749 - A phase II trial of neoadjuvant concurrent chemo-radioptherapy containing cisplatin and 5-fu followed by resection for esophageal carcinoma

Date 28 September 2012
Event ESMO Congress 2012
Session Publication Only
Topics Anticancer Agents
Oesophageal Cancer
Surgical Oncology
Biological Therapy
Radiation Oncology
Presenter Kazem Anvari
Authors K. Anvari1, S.A. Aledavood2, M. Seilanian Tousi3, F. Nosrati3
  • 1Radiation Oncology, Faculty of Medicine, Mashhad University of Medical Sciences, Mashhad/IR
  • 2Cancer Research Center, Faculty of Medicine, Mashhad University of Medical Sciences, Mashhad/IR
  • 3Cancer Research Center, Omid Hospital, Faculty of Medicine, Mashhad University of Medical Sciences, Mashhad/IR



Combined modality treatments have been adopted to improve survival in patients with esophageal carcinoma. In this trial, we evaluated the efficacy and toxicity of a preoperative concurrent chemoradiotherapy protocol in patients with locally advanced esophageal carcinoma.

Method and material

Between 2006 and 2011, eligible patients with locally advanced esophageal carcinoma underwent concurrent radiotherapy (40 Gy/20 fractions) and chemotherapy (cisplatin 20 mg/m2 for 4 days plus 5-FU 700 mg/m2 24-hour infusion for 4 days on the first and the last week of radiation therapy). In patients with unsuitable hematological or general condition only one cycle of chemotherapy was prescribed. The patients underwent esophagectomy 3 to 4 weeks following radiation therapy. Pathologic response, overall survival rate, toxicity and feasibility were evaluated.

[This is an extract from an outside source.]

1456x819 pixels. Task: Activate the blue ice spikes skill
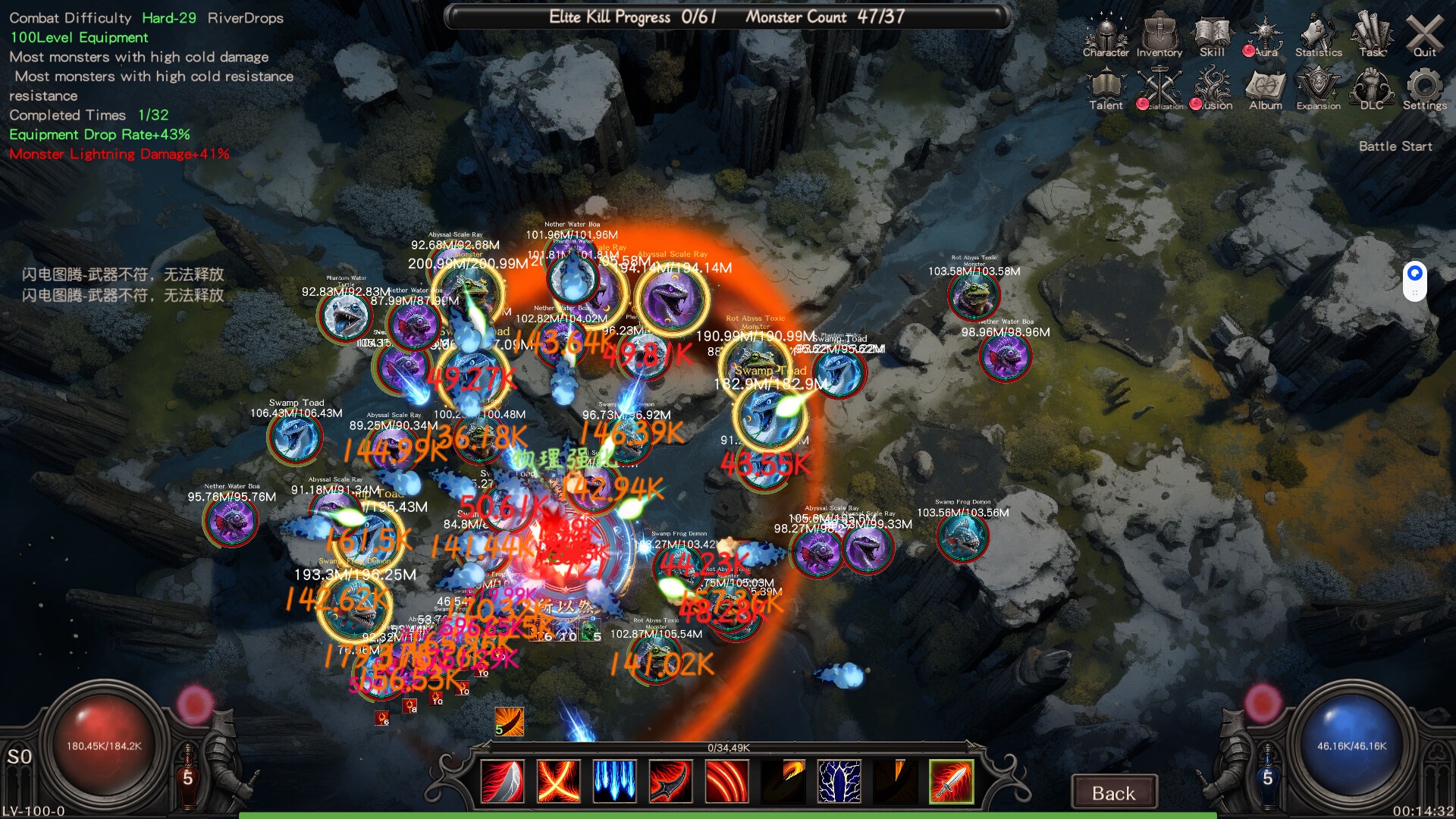tap(614, 781)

197 patients with a median age of 59 (range; 27-70) with a female to male ratio of 100/97 entered the protocol. 194 cases (98.5%) had esophageal SCC. Grades 3-4 of toxicity were as follows: neutropenia in 41 (21%) and esophagitis in 5 (2.5%) cases. There were 11 (5.6%) early death probably due to treatment related toxicities. The other reasons for not completing the protocol were as follows: toxicity in 6 (3%), refusing surgery in 35 (17.8%), improper general condition for surgery in 18 cases (9.1%). 127 cases (64.5%) completed the protocol among which 60 cases received 2 courses of chemotherapy. For patients who underwent surgery, the complete pathological response was shown in 38 cases (29.9%) with a 5-year overall survival rates of 47.2 % and median overall survival of 33 months. There were no significant difference in overall survival rates in patients receiving one or two cycles of chemotherapy (log-rank p = 0.64).


The pathological response rate and the overall survival rate are promising in patients who completed the protocol as receiving at least one cycle of chemotherapy. However, the toxicity rates were relatively high. prescribing two cycles of chemotherapy resulted in no significant improvement in survival rate as compared with those receiving one cycle.


All authors have declared no conflicts of interest.